How to spend your money is a question for the ages. Each person has to weigh their wants and needs in the here and now against the potential for future earnings when deciding how to allocate the funds that they currently have in hand. Some people choose to purchase homes, which are useful in the immediate sense and likely also as an investment in the future. Others go to college, which also serves as a potential investment (as long as you don’t major in botany, for example). But once you’re out there earning money, you’ll eventually come to a point where you have a little extra on hand. So should you use it to pay down your current debt (in order to lower the amount of interest you pay in the long run) or invest it in retirement accounts as a way to plan for your far-off future? Here are a few tips to help you decide.
In reality, it comes down to two major considerations: how much do you stand to save by paying down debt and how much do you stand to earn by investing in retirement options? And these numbers will fluctuate with time so you might want to revisit this debate frequently. But let’s start by discussing what you could gain from each option.
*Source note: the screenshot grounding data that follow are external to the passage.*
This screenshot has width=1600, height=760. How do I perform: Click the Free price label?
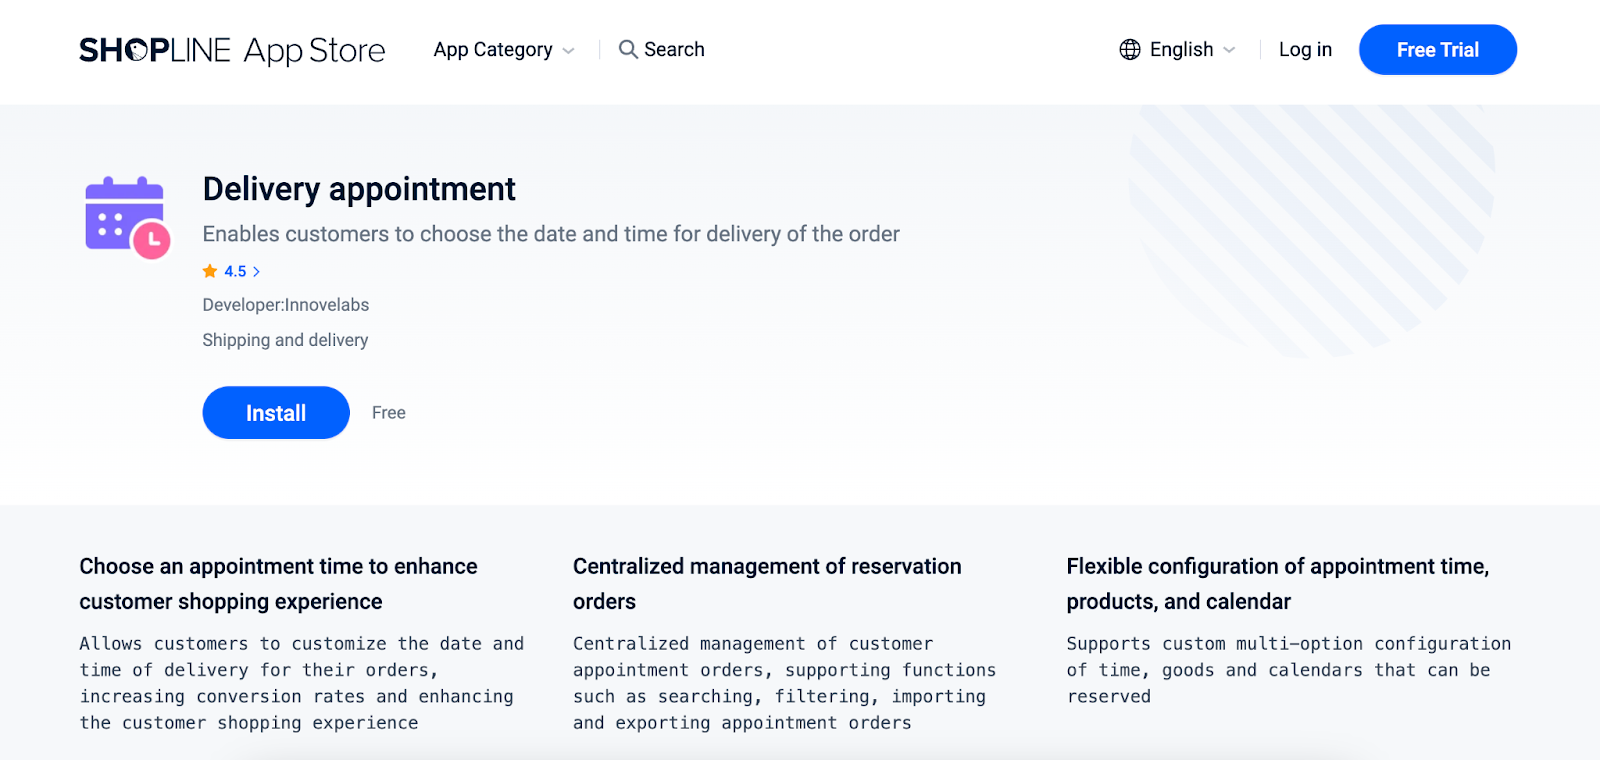coord(389,413)
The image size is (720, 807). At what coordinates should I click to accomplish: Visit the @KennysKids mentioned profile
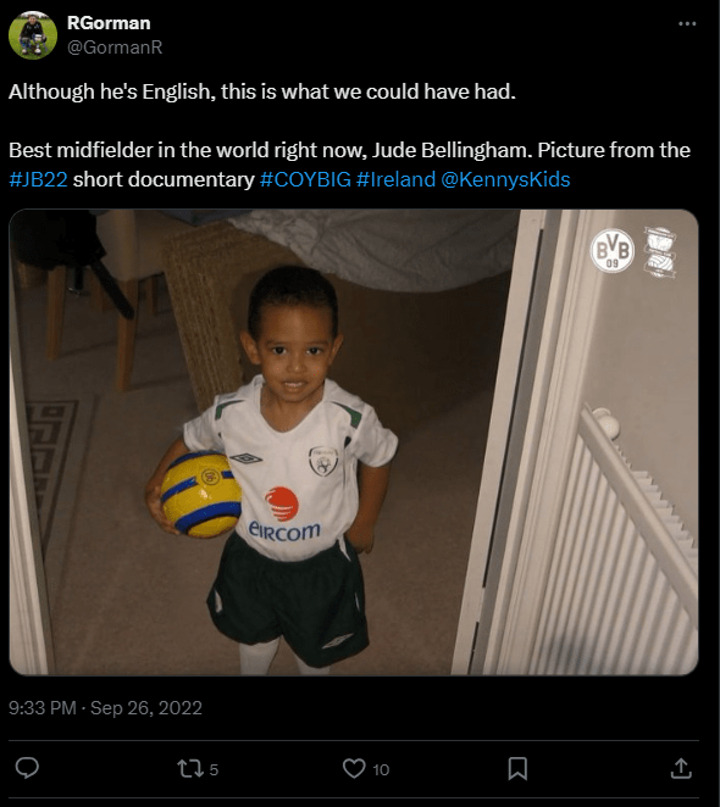pos(506,180)
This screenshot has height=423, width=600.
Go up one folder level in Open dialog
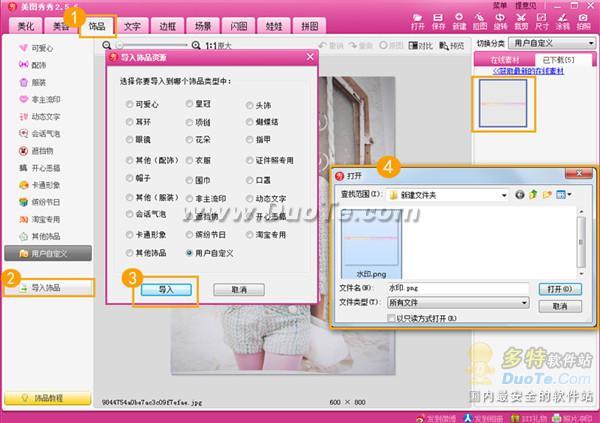(534, 193)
When it comes to paying down debt, there is a decided advantage to putting extra money towards the principle on your loans each month; the faster you pay off the initial loan, the less you’ll pay in interest. Sounds pretty simple, right? It can be, so long as you read and understand the fine print on your loan agreement. Some come with penalties for early repayment, so make sure you won’t end up paying just as much in fees as you saved in interest.As for retirement accounts, there are several benefits to be gained, the biggest of which is compound interest. What this means is that any money you put in earns interest. Then the interest accrued in the account starts to earn interest as well, growing your nest egg much faster than an average savings account (and at a higher interest rate, to boot). In addition, any funds contributed to a 401K, Roth IRA, or other retirement account are considered pre-taxable income (up to a certain amount each year), so this money will either be taken from your pay check before taxes (if your employer manages your 401K) or you can list it as a deduction on your tax forms. As a bonus, many businesses match your contributions up to a certain percentage of your gross pay (usually around 5%). These considerations could make this option far more desirable than paying down debt, especially considering that starting early is imperative.
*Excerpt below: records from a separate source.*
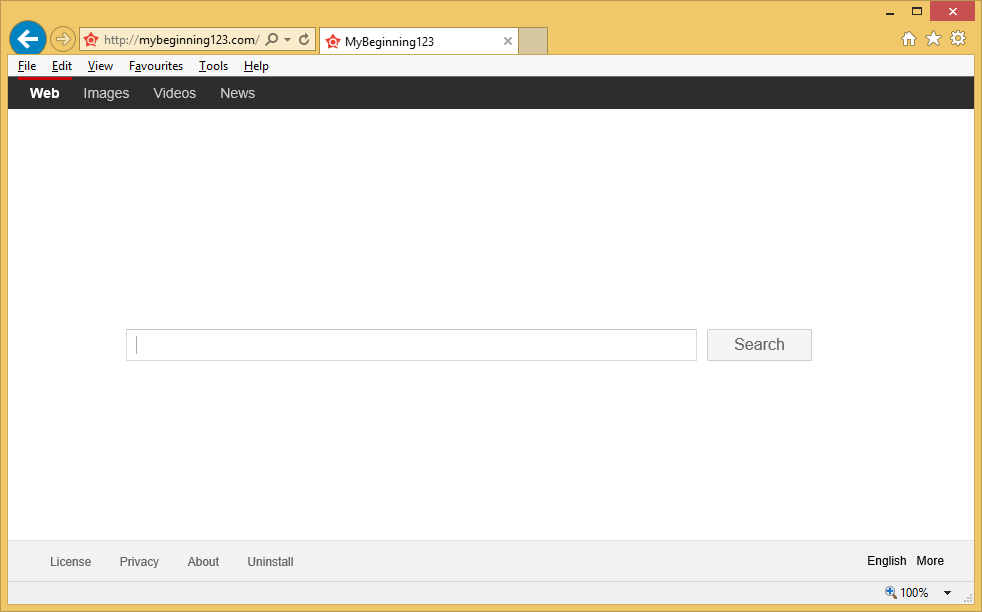Click the browser Back arrow button
The width and height of the screenshot is (982, 612).
coord(28,39)
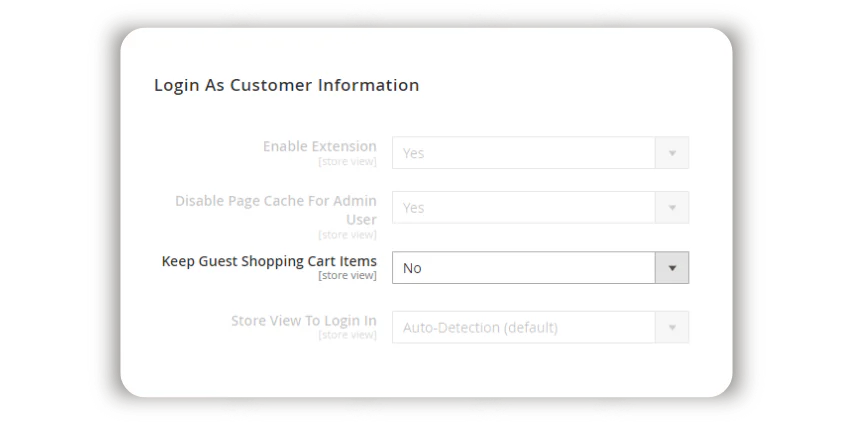This screenshot has width=853, height=425.
Task: Click the arrow icon beside the No value
Action: pyautogui.click(x=672, y=268)
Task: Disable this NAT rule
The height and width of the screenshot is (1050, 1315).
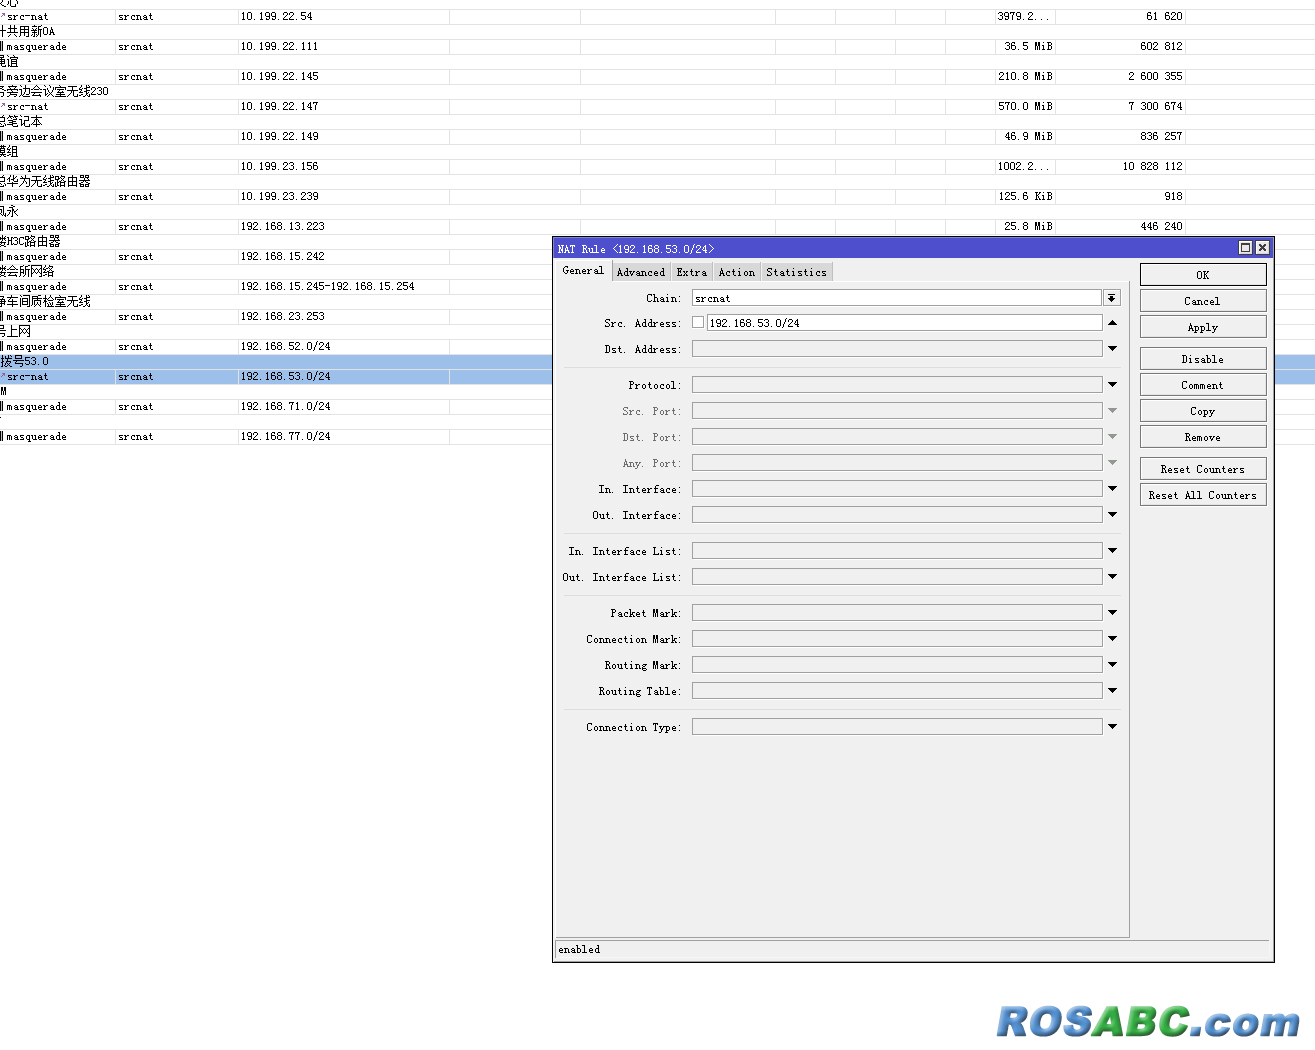Action: 1202,359
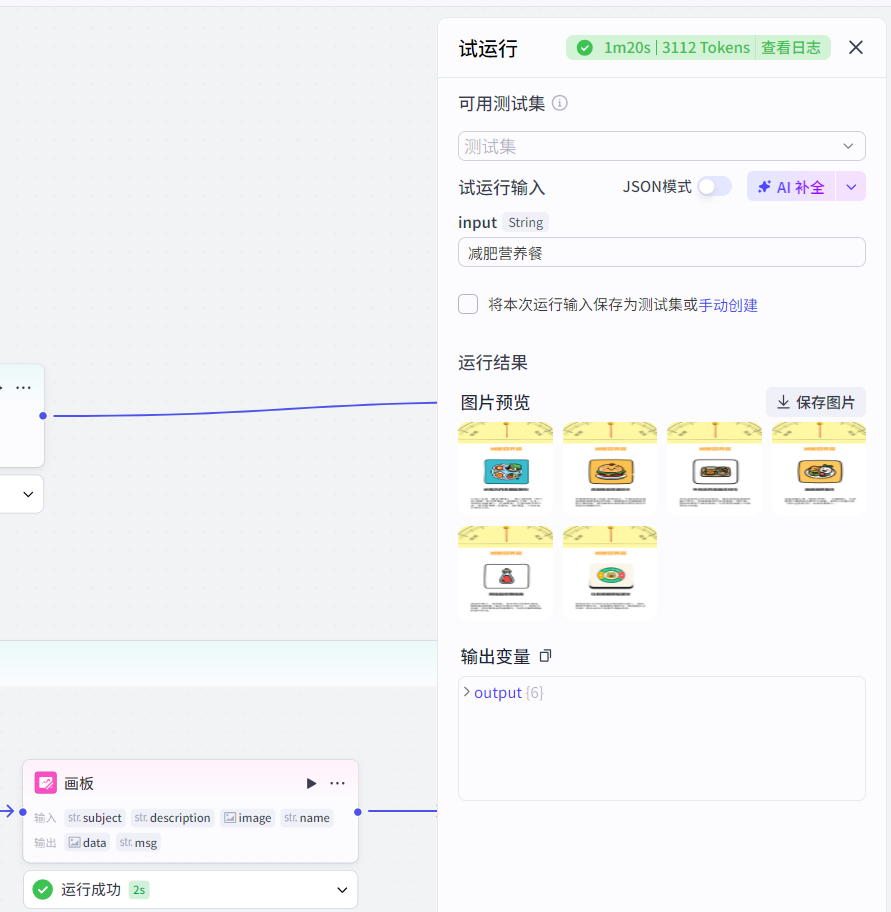Image resolution: width=891 pixels, height=912 pixels.
Task: Click the AI 补全 sparkle icon
Action: pyautogui.click(x=765, y=186)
Of course, you could also consider a portfolio of stocks, bonds, mutual funds, and so on. Rising stocks (such as gold bullion, green technologies, and 3D printing stocks, for example) have the potential to earn you more than 10% annually if you invest wisely, and this is a lot more than any other option. The downside is that they are equally likely to tank, causing you to lose everything. So when it comes to investing versus paying down debt, you’ll simply have to weigh your options, check the numbers, and decide how much you want to gamble. The outcome depends almost entirely on the individual.